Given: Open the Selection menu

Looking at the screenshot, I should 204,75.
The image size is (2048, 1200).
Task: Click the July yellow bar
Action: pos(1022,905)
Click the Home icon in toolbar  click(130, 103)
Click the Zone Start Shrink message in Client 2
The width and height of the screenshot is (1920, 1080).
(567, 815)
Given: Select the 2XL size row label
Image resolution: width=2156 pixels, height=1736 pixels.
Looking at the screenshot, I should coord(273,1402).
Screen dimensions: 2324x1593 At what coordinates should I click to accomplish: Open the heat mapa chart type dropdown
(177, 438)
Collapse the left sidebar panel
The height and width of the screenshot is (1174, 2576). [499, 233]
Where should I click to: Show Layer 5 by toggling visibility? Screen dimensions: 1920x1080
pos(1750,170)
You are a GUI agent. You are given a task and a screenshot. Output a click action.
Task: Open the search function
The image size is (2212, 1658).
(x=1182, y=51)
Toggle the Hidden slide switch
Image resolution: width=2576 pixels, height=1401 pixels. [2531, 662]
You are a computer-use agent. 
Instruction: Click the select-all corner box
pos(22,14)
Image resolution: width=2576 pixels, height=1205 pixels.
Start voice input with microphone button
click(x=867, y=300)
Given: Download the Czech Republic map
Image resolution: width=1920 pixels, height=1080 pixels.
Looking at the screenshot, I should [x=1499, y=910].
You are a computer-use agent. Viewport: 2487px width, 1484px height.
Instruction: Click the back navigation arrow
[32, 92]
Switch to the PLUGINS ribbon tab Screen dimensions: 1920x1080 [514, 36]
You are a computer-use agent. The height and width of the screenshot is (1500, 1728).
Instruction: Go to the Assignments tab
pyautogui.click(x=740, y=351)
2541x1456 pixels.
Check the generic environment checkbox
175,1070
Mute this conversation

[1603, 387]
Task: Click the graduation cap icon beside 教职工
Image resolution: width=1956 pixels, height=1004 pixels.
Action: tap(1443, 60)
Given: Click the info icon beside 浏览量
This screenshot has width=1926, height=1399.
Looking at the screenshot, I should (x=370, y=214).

##############################

Transcribe the full set of records precisely.

Solution below:
Given: Open the Selection menu

Looking at the screenshot, I should 204,75.
The image size is (2048, 1200).
Task: Click the July yellow bar
Action: pos(1022,905)
Click the Home icon in toolbar  click(130, 103)
Click the Zone Start Shrink message in Client 2
The width and height of the screenshot is (1920, 1080).
(567, 815)
Given: Select the 2XL size row label
Image resolution: width=2156 pixels, height=1736 pixels.
Looking at the screenshot, I should coord(273,1402).
Screen dimensions: 2324x1593 At what coordinates should I click to accomplish: Open the heat mapa chart type dropdown
(177, 438)
Collapse the left sidebar panel
The height and width of the screenshot is (1174, 2576). [499, 233]
Where should I click to: Show Layer 5 by toggling visibility? Screen dimensions: 1920x1080
pos(1750,170)
You are a GUI agent. You are given a task and a screenshot. Output a click action.
Task: Open the search function
The image size is (2212, 1658).
(x=1182, y=51)
Toggle the Hidden slide switch
Image resolution: width=2576 pixels, height=1401 pixels. [2531, 662]
You are a computer-use agent. 
Instruction: Click the select-all corner box
pos(22,14)
Image resolution: width=2576 pixels, height=1205 pixels.
Start voice input with microphone button
click(x=867, y=300)
Given: Download the Czech Republic map
Image resolution: width=1920 pixels, height=1080 pixels.
Looking at the screenshot, I should [x=1499, y=910].
You are a computer-use agent. Viewport: 2487px width, 1484px height.
Instruction: Click the back navigation arrow
[32, 92]
Switch to the PLUGINS ribbon tab Screen dimensions: 1920x1080 [514, 36]
You are a computer-use agent. The height and width of the screenshot is (1500, 1728).
Instruction: Go to the Assignments tab
pyautogui.click(x=740, y=351)
2541x1456 pixels.
Check the generic environment checkbox
175,1070
Mute this conversation

[1603, 387]
Task: Click the graduation cap icon beside 教职工
Image resolution: width=1956 pixels, height=1004 pixels.
Action: tap(1443, 60)
Given: Click the info icon beside 浏览量
This screenshot has width=1926, height=1399.
Looking at the screenshot, I should (x=370, y=214).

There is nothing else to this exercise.